## ÉNONCÉ
Dans le texte sur la construction en bois-paille, reprenez le passage qui s'ouvre sur les mots « Pour l’Interreg qui » et se clôt sur « 2,5 millions d’euros. » en substituant « FEDER » à « Interreg ».

## TEXTE DE LA PAGE
Quand l’Europe s’empare du système constructif bois-paille

Alors que la construction neutre en carbone devient impérative, la construction en bois-paille, déjà implantée en Europe, devient une solution de plus en plus expérimentée.

Légende : Maison particulière de deux étages en bois-paille pas très loin de Düsseldorf. La grue suffit.©JT

 

Le Centre National de la Construction Paille, établi à Montargis dans la plus vieille maison en paille du continent, a été la cheville ouvrière d’un programme européen de développement de la construction paille démarré en 2017 et qui joue actuellement les prolongations suite à la pandémie.

 

Pour le CNCP, cette initiative était une façon de faire financer par l’Europe jusqu’à 60% de son programme de Création du Centre Européen de la Construction Paille sur le site de la maison Feuillette.

 

Il n’y a d’ailleurs pas de quoi rougir, si l’on compare les aides recueillies par ce type de construction au regard des autres. Il est vrai que la maison de l’ingénieur, toujours fringante avec sa paille remontant aux temps de l’autre pandémie, n’est pas particulièrement spacieuse. Le CNCP a pu convaincre d’autres partenaires européens, d’autant plus que l’organisation européenne de la construction paille, l’ESBA, s’est structurée dans la foulée.

 

 

 

La maison ancienne mitoyenne montre les magnifiques tavaillons en ardoise qui vont également orner la maison en bois-paille, sachant que comme en France, les gisements d’ardoise se font rares.

 

Un programme européen pour aider à réaliser plusieurs projets

 

Pour l’Interreg qui finance ce programme à hauteur de 3,8 millions d’euros, c’est tout juste un brin de paille. Mais pour le monde de la paille, ce premier projet européen est d’une grande importance, et il signifie aussi que les projets doivent être en partie financés par les acteurs, soit 2,5 millions d’euros.

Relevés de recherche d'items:
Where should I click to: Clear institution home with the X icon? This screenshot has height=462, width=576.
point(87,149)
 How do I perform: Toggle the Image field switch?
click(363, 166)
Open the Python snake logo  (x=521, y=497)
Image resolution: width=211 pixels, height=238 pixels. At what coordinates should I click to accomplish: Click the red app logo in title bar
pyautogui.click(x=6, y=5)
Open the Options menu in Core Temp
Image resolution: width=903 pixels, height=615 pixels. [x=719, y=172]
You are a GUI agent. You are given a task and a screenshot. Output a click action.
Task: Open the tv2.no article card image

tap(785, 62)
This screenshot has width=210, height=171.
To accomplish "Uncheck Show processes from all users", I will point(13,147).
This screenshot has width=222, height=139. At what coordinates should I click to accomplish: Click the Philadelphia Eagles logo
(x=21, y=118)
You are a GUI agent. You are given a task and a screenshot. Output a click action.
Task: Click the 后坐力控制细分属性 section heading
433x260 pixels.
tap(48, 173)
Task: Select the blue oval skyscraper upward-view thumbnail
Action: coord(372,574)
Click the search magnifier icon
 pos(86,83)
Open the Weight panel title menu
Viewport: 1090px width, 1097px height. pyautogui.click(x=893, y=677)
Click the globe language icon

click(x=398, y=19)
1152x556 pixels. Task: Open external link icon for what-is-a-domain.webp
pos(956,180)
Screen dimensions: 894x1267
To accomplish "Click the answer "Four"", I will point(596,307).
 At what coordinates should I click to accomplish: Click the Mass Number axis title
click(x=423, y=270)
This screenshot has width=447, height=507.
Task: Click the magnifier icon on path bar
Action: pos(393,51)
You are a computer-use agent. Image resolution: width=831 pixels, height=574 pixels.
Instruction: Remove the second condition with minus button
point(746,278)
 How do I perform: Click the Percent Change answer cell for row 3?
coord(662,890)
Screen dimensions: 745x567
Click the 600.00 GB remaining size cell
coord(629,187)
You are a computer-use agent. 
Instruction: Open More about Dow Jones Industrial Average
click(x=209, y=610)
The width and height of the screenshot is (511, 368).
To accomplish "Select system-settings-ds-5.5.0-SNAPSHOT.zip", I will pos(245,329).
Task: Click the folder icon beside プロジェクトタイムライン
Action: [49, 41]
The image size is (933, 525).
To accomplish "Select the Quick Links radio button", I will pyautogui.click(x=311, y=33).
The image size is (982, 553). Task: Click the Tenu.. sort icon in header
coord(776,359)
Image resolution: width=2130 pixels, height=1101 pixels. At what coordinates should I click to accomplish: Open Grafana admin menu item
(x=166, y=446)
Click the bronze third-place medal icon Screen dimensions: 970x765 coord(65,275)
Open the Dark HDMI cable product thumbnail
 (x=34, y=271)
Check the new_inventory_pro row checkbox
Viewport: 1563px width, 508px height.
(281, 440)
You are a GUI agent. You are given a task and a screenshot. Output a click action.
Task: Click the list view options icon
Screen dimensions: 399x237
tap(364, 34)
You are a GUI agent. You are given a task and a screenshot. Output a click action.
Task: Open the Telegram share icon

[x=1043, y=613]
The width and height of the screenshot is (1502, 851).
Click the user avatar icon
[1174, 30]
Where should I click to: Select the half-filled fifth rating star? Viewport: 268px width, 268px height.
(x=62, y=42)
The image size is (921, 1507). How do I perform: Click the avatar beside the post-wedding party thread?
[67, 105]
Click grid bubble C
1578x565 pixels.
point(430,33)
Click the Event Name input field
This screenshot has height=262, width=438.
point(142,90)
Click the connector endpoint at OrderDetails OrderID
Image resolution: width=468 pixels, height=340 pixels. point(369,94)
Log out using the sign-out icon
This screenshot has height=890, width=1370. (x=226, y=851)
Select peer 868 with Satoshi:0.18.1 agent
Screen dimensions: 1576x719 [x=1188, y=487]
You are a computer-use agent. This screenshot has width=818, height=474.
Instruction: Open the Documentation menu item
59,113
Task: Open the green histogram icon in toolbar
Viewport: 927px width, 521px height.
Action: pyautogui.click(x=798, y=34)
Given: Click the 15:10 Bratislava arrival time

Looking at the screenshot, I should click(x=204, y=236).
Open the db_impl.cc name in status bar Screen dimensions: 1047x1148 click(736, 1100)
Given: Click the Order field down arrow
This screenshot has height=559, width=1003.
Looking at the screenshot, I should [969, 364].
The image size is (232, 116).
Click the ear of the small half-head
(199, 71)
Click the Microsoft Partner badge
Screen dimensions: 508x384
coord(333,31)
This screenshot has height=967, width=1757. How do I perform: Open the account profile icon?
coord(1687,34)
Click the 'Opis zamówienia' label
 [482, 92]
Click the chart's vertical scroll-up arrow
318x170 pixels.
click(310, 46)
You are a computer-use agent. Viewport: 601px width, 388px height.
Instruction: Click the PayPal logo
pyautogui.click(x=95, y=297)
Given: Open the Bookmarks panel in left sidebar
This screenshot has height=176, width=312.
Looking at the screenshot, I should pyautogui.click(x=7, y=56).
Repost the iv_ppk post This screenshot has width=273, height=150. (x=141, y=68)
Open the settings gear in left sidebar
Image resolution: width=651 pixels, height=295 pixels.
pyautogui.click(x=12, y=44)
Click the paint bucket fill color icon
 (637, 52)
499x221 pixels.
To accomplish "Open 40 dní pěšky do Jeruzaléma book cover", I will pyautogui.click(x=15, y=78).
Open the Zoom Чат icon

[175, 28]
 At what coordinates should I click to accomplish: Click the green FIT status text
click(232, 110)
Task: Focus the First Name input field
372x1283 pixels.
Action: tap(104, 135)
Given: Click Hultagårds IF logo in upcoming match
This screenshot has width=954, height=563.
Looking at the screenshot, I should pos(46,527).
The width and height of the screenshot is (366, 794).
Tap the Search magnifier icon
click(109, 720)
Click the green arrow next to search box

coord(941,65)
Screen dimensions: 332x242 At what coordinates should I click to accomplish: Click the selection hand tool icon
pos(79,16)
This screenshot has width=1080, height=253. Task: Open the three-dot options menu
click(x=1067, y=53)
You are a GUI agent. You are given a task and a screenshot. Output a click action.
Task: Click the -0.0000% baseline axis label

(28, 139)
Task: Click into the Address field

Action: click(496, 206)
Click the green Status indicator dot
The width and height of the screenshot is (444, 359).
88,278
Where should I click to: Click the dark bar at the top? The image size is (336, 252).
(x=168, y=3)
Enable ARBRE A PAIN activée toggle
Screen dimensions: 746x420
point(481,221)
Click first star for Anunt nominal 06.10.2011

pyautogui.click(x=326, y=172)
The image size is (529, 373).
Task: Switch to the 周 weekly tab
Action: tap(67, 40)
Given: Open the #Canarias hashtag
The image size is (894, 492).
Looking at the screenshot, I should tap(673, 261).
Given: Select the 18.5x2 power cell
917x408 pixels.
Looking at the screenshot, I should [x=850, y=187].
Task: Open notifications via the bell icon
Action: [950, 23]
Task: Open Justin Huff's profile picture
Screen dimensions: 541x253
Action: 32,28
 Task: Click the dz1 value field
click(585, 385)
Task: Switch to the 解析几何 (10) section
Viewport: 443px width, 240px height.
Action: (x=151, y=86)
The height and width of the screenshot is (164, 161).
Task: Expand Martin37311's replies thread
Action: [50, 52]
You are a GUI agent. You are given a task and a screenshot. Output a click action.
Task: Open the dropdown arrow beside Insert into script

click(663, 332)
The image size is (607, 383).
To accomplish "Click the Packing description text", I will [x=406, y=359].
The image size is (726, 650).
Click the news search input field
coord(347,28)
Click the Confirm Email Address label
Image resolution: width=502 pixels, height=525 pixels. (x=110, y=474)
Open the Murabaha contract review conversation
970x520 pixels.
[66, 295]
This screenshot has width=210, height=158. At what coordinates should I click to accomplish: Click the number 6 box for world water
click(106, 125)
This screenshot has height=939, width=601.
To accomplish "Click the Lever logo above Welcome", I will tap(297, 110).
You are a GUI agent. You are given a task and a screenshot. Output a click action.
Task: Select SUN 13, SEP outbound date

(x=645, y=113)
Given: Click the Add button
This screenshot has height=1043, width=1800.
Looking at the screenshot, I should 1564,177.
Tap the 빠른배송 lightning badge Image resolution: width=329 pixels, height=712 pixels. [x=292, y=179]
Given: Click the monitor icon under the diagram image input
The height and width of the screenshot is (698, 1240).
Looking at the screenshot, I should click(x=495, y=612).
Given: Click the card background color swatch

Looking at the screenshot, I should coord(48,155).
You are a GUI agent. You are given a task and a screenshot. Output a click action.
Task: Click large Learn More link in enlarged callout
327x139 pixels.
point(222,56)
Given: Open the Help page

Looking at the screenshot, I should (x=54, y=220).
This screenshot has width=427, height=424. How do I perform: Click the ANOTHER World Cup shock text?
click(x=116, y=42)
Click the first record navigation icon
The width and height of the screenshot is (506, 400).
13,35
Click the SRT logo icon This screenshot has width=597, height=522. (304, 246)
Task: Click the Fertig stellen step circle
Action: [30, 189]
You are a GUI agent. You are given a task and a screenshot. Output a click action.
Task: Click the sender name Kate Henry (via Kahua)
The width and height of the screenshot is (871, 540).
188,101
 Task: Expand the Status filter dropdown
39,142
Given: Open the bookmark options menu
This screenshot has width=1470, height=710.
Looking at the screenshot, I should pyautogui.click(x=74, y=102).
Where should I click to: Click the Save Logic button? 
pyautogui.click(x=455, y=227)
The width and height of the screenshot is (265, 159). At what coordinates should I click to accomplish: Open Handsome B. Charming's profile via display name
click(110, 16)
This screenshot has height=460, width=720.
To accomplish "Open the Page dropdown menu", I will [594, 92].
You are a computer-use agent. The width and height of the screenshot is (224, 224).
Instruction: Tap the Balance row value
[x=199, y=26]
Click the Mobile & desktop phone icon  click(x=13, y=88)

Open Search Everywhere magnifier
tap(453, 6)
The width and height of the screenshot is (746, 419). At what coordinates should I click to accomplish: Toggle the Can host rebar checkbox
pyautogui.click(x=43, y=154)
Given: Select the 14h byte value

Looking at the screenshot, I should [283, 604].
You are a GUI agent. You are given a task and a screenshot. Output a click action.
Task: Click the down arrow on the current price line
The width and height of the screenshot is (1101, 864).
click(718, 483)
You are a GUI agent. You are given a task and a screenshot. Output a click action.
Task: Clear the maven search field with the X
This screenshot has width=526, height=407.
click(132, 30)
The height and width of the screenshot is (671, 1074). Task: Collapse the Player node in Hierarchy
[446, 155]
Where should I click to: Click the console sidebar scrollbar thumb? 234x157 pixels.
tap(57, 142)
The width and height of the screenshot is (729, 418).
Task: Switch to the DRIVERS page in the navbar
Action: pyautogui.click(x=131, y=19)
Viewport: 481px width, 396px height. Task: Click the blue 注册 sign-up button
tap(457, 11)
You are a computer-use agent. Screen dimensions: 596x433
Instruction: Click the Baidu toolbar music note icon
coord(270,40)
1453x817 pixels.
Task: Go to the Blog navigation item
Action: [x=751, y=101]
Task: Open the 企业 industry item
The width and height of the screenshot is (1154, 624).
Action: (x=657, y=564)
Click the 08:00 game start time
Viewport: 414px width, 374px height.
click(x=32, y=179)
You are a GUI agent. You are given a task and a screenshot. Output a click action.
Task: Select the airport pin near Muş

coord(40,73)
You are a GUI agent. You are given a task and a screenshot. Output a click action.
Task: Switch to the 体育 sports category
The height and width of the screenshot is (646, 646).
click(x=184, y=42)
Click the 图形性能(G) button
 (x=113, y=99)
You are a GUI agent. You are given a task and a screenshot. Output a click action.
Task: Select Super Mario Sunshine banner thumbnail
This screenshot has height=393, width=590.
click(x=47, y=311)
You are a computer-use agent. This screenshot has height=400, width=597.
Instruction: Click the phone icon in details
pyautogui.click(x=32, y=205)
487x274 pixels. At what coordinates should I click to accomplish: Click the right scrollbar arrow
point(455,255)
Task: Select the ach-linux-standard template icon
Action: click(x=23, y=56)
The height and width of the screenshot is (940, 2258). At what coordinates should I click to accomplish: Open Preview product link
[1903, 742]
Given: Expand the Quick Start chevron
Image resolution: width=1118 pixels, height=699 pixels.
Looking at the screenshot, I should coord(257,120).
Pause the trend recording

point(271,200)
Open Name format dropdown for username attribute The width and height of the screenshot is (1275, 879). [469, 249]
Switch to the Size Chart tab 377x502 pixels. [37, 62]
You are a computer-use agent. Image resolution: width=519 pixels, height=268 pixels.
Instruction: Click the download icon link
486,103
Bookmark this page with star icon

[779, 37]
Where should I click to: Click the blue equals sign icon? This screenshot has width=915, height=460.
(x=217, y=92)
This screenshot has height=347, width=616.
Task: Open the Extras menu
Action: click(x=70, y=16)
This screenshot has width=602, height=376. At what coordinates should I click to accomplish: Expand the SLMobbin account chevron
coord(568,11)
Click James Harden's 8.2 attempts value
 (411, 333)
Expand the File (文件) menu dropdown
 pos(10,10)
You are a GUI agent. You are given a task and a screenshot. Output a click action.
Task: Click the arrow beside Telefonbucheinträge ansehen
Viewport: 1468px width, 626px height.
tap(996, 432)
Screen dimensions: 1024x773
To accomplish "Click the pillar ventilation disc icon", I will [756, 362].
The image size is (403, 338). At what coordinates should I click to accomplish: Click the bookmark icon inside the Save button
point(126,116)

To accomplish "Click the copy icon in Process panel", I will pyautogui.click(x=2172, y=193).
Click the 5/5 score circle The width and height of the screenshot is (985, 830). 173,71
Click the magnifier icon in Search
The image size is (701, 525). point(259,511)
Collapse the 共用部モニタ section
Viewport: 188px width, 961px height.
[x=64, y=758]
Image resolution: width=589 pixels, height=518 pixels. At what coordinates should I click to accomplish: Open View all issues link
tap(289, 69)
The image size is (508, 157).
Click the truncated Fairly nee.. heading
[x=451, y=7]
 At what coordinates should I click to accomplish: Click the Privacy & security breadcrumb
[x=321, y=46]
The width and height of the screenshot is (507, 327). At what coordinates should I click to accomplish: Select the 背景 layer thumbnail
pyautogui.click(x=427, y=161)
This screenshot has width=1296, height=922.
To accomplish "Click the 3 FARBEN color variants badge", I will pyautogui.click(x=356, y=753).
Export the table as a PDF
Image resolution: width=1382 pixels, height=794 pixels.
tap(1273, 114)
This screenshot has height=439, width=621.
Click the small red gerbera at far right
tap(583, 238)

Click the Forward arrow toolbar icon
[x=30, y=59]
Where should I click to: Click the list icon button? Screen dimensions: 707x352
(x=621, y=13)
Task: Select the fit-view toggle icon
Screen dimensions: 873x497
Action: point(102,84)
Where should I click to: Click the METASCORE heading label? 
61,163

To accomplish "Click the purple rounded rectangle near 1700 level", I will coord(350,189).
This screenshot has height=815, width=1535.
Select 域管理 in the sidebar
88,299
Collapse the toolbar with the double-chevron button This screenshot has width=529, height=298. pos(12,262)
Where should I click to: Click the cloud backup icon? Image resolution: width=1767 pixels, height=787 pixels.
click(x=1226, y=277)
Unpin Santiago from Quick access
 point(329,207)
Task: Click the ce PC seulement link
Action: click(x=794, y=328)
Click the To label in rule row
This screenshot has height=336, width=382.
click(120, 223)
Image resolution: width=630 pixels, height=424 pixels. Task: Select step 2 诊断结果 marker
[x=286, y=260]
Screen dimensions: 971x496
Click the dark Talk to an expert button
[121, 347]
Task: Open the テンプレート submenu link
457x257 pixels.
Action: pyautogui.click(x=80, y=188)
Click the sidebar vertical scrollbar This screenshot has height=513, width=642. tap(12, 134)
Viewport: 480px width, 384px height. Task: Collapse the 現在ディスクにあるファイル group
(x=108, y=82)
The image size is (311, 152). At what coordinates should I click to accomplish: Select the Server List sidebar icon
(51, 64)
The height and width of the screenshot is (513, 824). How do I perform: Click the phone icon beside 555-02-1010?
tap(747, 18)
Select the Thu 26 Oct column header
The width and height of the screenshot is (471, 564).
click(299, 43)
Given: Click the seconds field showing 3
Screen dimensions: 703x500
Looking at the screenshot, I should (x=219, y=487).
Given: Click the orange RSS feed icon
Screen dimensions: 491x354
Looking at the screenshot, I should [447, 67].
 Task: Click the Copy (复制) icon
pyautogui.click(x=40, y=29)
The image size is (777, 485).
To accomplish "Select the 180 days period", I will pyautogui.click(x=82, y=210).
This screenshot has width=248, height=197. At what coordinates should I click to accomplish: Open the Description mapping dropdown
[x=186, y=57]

## CORRIGÉ
Pour l’FEDER qui finance ce programme à hauteur de 3,8 millions d’euros, c’est tout juste un brin de paille. Mais pour le monde de la paille, ce premier projet européen est d’une grande importance, et il signifie aussi que les projets doivent être en partie financés par les acteurs, soit 2,5 millions d’euros.